The money is available to local governments and state agencies to restore or replace natural resources or services they provide, including outdoor recreation and agriculture. According to an Aug. 12 press release from Stebbins’ office, non-governmental organizations are encouraged to work with public authorities.

The New Mexico Natural Resources Trustee has also already identified four $1 million projects it received from an $11 million agreement with mining companies whose backlogs caused the chaos. These projects include soil restoration in San Juan County, an irrigation system project in the Tse Dáá K’áán Chapter, a new boat ramp on the Animas River, and a farmers’ market pavilion in Farmington.

At a legislative hearing on the settlement this week, Rep. Anthony Allison (D-Fruitland) said he keeps hearing about individual farmers and families who are suffering and wonders why the settlement money isn’t just going directly to them could.

“Has it ever been thought of giving some of this money to the people who have actually suffered? The crop loss? The loss of the joy of farming?” he said. “I know it passed through the coffers of the state of New Mexico, but people out there are still suffering.”

Stebbins then said the state’s anti-donation clause prohibits this type of individual compensation. The clause is an anti-corruption measure designed to ensure that government funds are used for public purposes and not for the enrichment of private entities or individuals.

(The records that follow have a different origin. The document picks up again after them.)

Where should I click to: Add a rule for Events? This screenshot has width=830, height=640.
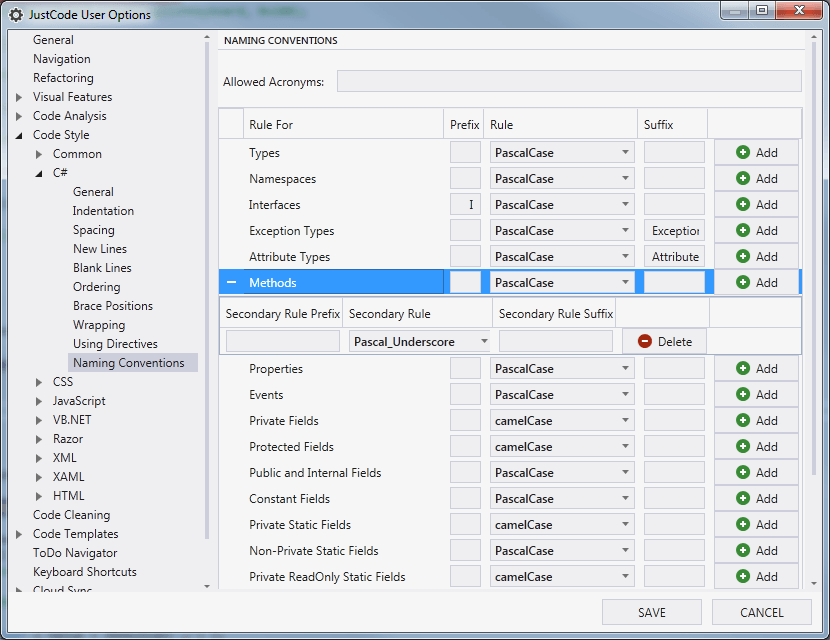click(756, 394)
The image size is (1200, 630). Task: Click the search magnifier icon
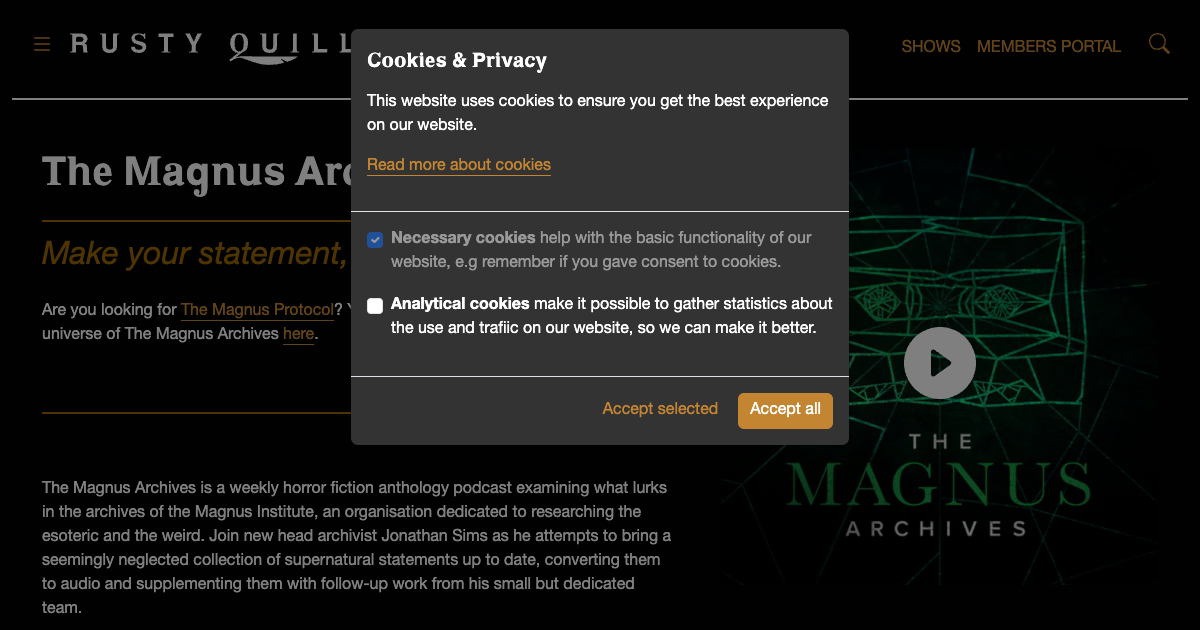[1159, 44]

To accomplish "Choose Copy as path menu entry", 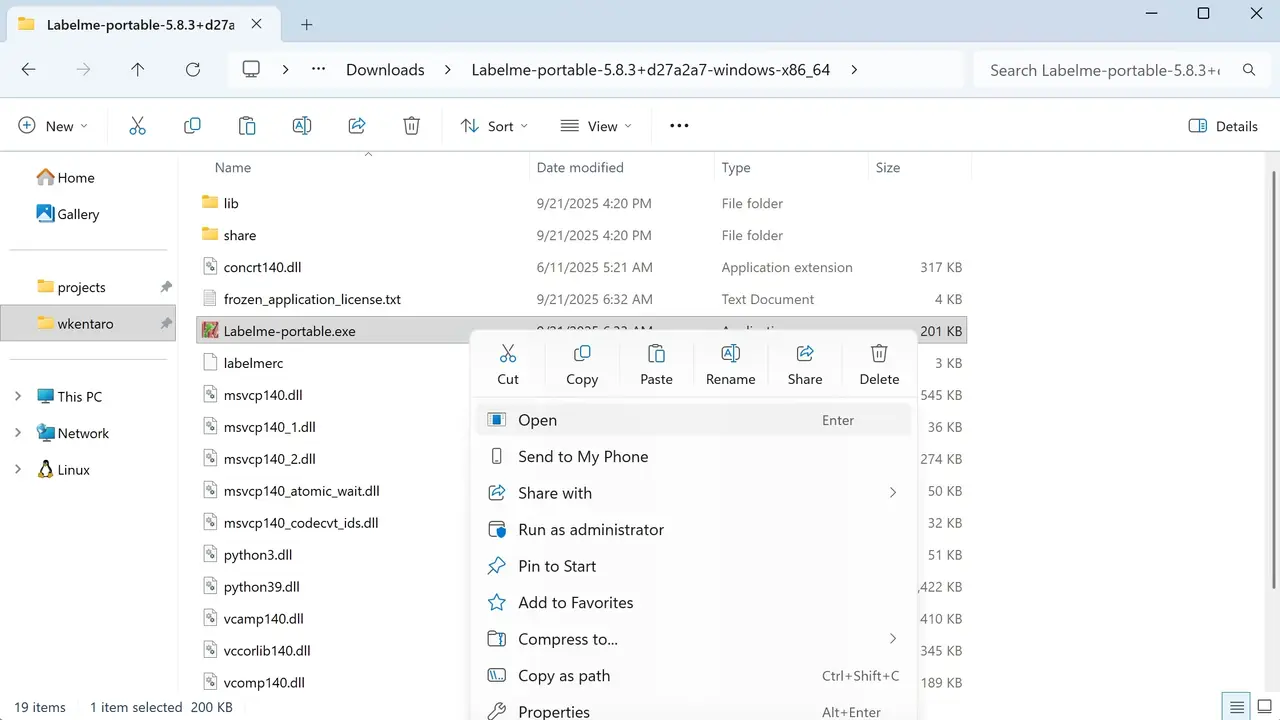I will click(x=563, y=676).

“But we intend to fund programs with broad public impact that will benefit farmers, people who are involved in the outdoor recreation industry, any communities that have been impacted by the Gold King mine in the ways you describe,” said you .

State and federal officials announce the $32 million settlement in June. Pictured from left are Environmental Protection Agency Assistant Administrator Janet McCabe, Attorney General Hector Balderas, Gov. Michelle Lujan Grisham snf NM Environment Secretary James Kenney on Thursday June 16, 2022 in Farmington, NM (Photo by Patrick Lohmann / Source NM )

Allison suggested making an exception to the anti-donation clause specifically for farmers affected by the oil spill. Such a change would require an amendment to the state constitution, which would have to be approved by both chambers of the legislature and also by the electorate.

Allison earlier this year pushed for another change to the anti-donation clause to allow the state to connect individual homes to electricity and other utilities. The measure passed both houses of the legislature and will now go to voters on November 8th.